Willis had kept an eye out for the anthrophagus rat over the next few days. He was fairly certain the rat was still around, but its tastes had gotten odd. He’d started collecting things, things he’d notice while walking the fields.
“Are we out of paper again?” He asked Morris when he came back, pockets full.
“Again, yeah. Find out what’s going on with that?” Morris asked, barely glancing up from his book. Willis turned out his pockets, revealing around thirty pages of crumpled paper with strange scribbled equations and symbols.
“There’s more outside. And I saw this one the other day.” Willis said, kneeling down to pull a tightily folded piece of paper out of the floorboard. “Think our friend learned to write?”
“Hmph. Rat is as good a thing for this to be as any. Might as well all be Greek.” Morris said, taking the page Willis held out. “Though it explains the creaking.”
“Doesn’t explain the birds.” Willis said, thumbing at the tree outside. For the last three days, exactly eight birds had sat on the tree. If one left, it was only for another to replace it at the exact same moment. They were all blackbirds, but whether they were blackbirds, crows, or ravens was a distinction that always escaped Willis. They stared at the door, which had been terrifying at first, then startling, and now simply unsettling.
“Maybe they want our friend?” Morris said with a chuckle, tossing the paper aside.
“I imagine rat scholars are rare. But seriously, think we should start walking out at night to catch whoever doing this? Their stuffing papers into graves, pretty sure that’s a problem.”
“Hm…I mean, yeah. Probably better not having gibberish garbage everywhere.” Morris said stretching. “Flashlight and a spade, I think I’ve still got a taser nearby if the idiot causes trouble.”
“Think troubles likely?”
“Well, no, but you gotta wonder about a guy who breaks into a cemetery to stuff papers into graves for no real reason.” Morris said. “Who knows, maybe their spy codes, or messages to drug cartels, or maybe he’s trying to raise the dead. Crazy man it sounds like.”

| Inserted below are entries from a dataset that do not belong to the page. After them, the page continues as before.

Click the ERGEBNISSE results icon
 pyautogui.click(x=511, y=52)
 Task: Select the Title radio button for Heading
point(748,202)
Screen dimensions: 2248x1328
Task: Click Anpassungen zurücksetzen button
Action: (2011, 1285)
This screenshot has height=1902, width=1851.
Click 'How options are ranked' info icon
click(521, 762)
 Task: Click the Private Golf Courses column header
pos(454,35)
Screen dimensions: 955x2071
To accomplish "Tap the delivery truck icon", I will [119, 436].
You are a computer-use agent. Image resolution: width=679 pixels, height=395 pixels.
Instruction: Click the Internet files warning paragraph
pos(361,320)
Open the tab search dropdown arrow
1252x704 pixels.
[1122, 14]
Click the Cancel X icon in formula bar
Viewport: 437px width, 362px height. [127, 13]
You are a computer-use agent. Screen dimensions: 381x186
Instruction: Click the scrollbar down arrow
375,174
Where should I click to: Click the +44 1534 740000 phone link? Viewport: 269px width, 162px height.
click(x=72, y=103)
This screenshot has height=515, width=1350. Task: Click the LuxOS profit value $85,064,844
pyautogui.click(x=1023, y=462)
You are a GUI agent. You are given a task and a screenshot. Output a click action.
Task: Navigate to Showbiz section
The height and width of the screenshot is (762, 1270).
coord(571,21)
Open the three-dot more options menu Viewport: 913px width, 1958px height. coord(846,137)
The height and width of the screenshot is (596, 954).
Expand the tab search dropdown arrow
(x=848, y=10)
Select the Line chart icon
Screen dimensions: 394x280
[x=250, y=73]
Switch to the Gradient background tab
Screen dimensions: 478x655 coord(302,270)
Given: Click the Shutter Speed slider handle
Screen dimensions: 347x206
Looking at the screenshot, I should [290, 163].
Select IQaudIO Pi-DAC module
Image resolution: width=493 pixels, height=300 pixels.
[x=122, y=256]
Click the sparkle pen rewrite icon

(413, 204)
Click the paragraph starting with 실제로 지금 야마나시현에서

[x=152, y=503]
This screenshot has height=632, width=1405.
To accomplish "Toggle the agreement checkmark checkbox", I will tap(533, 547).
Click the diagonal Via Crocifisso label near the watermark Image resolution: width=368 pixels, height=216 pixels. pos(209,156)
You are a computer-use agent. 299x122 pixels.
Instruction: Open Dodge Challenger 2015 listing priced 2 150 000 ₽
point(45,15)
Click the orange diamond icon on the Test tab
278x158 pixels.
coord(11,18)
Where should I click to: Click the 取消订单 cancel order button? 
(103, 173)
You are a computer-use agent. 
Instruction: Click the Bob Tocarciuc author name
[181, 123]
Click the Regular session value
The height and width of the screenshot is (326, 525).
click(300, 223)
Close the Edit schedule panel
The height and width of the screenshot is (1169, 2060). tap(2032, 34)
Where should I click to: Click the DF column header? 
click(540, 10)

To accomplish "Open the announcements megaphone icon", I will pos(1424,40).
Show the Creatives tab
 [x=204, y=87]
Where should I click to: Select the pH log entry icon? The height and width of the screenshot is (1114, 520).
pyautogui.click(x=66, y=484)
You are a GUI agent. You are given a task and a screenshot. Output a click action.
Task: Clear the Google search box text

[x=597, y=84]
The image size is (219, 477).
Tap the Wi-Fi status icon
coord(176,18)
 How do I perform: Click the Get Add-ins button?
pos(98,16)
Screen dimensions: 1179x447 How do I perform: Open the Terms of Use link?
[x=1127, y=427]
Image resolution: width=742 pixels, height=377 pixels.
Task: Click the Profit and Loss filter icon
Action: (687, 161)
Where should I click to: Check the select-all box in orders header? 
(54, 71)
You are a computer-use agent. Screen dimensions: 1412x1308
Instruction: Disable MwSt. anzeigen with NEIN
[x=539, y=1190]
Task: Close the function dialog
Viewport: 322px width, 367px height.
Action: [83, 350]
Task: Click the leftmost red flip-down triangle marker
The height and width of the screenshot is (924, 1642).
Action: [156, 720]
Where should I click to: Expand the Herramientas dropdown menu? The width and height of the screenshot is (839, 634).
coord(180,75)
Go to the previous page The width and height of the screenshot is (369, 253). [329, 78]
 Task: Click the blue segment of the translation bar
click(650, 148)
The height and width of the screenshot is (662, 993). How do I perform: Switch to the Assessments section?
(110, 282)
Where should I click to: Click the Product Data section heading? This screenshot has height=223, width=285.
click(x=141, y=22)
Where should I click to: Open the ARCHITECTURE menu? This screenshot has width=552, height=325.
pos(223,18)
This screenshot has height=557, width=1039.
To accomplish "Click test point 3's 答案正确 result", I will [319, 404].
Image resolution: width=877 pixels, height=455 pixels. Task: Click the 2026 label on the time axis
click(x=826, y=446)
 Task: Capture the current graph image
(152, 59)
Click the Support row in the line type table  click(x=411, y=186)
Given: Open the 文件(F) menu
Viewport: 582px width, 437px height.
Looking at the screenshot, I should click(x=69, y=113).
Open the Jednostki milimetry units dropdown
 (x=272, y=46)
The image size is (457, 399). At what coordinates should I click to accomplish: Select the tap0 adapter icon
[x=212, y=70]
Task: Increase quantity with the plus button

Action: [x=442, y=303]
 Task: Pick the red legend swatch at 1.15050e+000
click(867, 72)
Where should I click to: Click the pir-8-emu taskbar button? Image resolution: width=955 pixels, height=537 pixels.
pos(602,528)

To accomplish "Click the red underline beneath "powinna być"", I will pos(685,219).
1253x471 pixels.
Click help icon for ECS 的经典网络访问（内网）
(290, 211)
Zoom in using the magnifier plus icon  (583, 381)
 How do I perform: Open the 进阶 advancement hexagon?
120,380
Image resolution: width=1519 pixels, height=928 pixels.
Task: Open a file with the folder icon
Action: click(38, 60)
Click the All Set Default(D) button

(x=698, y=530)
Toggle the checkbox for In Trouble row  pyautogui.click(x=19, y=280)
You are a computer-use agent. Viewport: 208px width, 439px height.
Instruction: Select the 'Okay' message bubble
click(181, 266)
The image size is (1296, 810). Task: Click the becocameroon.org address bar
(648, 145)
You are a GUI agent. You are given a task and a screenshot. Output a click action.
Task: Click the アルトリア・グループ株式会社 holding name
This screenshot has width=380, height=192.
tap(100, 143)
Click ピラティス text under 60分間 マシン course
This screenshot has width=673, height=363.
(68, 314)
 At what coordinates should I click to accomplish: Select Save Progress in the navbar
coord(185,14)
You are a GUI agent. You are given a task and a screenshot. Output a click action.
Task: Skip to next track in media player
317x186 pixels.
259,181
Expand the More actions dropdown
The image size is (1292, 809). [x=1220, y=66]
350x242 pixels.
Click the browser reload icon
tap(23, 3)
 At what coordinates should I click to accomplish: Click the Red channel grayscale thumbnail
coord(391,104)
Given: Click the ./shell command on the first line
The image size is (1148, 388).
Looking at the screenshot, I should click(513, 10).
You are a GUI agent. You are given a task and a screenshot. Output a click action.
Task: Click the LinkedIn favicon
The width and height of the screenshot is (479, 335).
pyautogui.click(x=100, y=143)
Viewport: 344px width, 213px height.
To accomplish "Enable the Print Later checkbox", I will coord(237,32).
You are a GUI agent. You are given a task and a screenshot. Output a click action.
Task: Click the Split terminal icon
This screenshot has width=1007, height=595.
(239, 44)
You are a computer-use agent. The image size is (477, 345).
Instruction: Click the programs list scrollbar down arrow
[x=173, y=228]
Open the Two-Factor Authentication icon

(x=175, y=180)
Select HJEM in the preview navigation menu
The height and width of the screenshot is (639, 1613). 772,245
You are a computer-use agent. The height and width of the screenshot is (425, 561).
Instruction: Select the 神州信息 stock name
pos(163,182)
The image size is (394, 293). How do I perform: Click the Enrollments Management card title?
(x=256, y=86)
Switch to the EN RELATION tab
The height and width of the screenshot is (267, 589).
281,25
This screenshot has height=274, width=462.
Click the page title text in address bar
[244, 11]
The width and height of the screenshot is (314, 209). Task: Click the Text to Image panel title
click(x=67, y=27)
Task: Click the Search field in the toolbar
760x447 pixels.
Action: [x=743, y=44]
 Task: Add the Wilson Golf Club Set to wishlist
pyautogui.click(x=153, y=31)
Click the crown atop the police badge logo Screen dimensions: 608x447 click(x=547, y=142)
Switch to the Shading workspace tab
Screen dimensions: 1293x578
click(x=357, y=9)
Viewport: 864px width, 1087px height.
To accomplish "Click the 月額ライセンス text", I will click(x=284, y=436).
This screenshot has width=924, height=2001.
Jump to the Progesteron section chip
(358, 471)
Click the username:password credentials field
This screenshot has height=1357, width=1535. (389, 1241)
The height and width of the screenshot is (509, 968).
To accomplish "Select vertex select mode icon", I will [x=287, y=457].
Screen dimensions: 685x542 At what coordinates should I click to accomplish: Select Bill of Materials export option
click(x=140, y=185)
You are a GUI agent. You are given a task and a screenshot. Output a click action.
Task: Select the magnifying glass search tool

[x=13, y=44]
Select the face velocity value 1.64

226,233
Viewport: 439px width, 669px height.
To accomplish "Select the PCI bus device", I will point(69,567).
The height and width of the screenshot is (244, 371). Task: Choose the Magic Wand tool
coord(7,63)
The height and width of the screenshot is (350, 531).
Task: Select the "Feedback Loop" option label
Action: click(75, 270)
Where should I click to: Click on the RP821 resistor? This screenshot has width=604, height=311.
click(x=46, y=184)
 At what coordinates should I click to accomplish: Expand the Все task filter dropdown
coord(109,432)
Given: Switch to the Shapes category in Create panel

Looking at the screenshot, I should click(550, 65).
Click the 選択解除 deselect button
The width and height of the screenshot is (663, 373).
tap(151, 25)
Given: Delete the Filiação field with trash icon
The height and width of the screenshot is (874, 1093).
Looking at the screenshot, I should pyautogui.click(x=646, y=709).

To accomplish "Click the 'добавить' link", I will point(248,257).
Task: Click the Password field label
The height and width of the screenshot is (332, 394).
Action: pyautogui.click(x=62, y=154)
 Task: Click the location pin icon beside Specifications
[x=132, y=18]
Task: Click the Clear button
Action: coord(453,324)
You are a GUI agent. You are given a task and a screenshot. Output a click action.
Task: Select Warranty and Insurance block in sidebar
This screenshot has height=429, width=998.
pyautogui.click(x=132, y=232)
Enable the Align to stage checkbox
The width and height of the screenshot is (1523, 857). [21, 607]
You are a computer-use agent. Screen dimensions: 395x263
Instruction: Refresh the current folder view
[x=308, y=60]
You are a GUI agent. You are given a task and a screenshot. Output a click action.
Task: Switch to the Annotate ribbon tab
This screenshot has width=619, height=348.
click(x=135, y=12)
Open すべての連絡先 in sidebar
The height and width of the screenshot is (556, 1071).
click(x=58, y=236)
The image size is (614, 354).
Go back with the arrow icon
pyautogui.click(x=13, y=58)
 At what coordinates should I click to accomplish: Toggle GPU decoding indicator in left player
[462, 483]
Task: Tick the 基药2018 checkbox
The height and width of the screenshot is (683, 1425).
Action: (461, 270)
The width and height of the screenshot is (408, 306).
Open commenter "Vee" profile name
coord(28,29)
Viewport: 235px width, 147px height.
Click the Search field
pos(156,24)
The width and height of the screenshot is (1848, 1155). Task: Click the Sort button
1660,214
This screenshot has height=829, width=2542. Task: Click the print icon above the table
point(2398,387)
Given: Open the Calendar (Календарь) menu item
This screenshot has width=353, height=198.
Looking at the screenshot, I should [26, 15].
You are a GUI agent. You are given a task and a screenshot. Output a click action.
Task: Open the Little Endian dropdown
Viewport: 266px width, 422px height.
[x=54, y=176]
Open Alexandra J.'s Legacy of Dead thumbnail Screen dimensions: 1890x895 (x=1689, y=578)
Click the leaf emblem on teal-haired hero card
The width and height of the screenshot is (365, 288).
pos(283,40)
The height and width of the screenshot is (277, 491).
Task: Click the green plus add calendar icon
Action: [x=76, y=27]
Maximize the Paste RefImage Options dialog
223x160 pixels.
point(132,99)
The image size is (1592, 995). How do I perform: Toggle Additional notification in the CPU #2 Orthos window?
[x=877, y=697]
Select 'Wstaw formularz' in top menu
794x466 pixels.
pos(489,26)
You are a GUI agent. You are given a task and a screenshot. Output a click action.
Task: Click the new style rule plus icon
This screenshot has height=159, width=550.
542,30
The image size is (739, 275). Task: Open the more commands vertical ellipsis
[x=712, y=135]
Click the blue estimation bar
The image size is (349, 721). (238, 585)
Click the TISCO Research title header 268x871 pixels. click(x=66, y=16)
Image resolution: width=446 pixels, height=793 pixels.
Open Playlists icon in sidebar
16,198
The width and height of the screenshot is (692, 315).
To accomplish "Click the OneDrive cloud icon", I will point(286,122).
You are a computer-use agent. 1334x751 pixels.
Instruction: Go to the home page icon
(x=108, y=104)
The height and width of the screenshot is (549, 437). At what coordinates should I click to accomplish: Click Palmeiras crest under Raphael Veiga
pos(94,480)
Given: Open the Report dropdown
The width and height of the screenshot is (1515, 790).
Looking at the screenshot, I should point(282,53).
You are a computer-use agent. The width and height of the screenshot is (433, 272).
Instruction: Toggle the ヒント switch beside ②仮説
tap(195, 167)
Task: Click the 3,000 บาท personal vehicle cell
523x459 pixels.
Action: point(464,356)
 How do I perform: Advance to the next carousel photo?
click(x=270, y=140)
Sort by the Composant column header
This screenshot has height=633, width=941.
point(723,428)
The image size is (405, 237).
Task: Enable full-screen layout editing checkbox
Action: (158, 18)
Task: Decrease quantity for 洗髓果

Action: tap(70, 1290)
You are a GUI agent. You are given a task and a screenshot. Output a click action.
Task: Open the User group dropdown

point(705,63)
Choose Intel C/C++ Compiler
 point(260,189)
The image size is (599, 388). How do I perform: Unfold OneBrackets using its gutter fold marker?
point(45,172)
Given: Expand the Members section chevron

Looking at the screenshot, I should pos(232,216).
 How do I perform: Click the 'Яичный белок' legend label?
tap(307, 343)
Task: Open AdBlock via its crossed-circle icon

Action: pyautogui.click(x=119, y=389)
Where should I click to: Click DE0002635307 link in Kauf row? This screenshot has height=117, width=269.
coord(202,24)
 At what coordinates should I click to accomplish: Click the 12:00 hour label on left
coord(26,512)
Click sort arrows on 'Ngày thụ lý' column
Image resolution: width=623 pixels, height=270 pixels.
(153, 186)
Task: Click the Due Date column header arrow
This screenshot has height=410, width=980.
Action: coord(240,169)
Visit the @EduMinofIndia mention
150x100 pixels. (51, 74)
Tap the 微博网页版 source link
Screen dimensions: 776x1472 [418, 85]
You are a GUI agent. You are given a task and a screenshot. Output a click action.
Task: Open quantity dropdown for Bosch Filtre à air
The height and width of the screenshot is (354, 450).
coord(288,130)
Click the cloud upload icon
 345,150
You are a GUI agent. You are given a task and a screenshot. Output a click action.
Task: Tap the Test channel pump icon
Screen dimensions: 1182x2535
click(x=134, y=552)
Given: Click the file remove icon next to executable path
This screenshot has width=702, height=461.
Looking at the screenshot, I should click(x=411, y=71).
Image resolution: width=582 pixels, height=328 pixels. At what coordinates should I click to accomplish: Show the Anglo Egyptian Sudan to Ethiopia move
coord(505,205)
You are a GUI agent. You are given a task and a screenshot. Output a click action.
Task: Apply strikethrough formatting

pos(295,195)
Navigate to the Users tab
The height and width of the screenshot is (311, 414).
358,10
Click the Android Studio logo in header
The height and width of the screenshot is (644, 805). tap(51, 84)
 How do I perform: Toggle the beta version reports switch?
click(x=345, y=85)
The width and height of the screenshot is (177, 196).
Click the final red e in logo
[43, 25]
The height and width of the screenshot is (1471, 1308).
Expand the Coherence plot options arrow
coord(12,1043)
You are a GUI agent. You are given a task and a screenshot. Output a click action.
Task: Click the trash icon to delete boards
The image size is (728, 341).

“True…wonder if we could solve any of this. I mean, its just funny math, right?”
“You figure out what the triangles, crosses, and circles mean, and sure, go for it.” Morris said.
The two again headed into the foggy night. Morris had lent Willis a spare taser of his own. So, Willis with a hand at his side, survey the graves with his light. The columns of moonlight shot between graves and vast shadows of angels and tombs. They began their patrol near the fence of the graveyard.
And there already, stuck between some of the bars, wrapping around them in the wind.
“Well, there coming from outside, at least.” Willis said, shining his light on a few pages scattered in a frenzied paths into the yard. Turning to follow on strand, they found more shoved into the claws of gargoyles, or beneath the chins of votive angels.
Eventually, they heard the crinkling of paper folds nearby. It was from down in the earth, no doubt the sign of the trespasser pressing the messages into the ground. The lights of the two men where brighter then the moonlight and quickly fell on the source of the sound.
There was something like a mangled hand, holding a pamphlet between its fingers and driving it into…something else in the dirt. It looked like roots that sprang out of the scroll…or, it seemed to Willis for a moment that had risen to meet it. There was silence, except the buzzing of a fly bursting from the severed limb, frozen in place by the light. The fly rose, in a swerving path as the hand curled towards them. It was so small, bits of bone showing through the peeling skin and ligaments bent spider like. It crawled towards the men. Morris let out a shout and shot it full with the taser. For a moment, it convulsed violently, and the smell of burning flesh was in the air.
And then silence. Willis watched as the roots recoiled down into the ground, taking the writings with them.
Willis made no effort to translate the writings of the dead. He gathered all he could, and tossed them in a great fire. Only one sheet he was aware of survived, buried beneath the earth. And elsewhere, maybe it would return. The final formula of a dead man.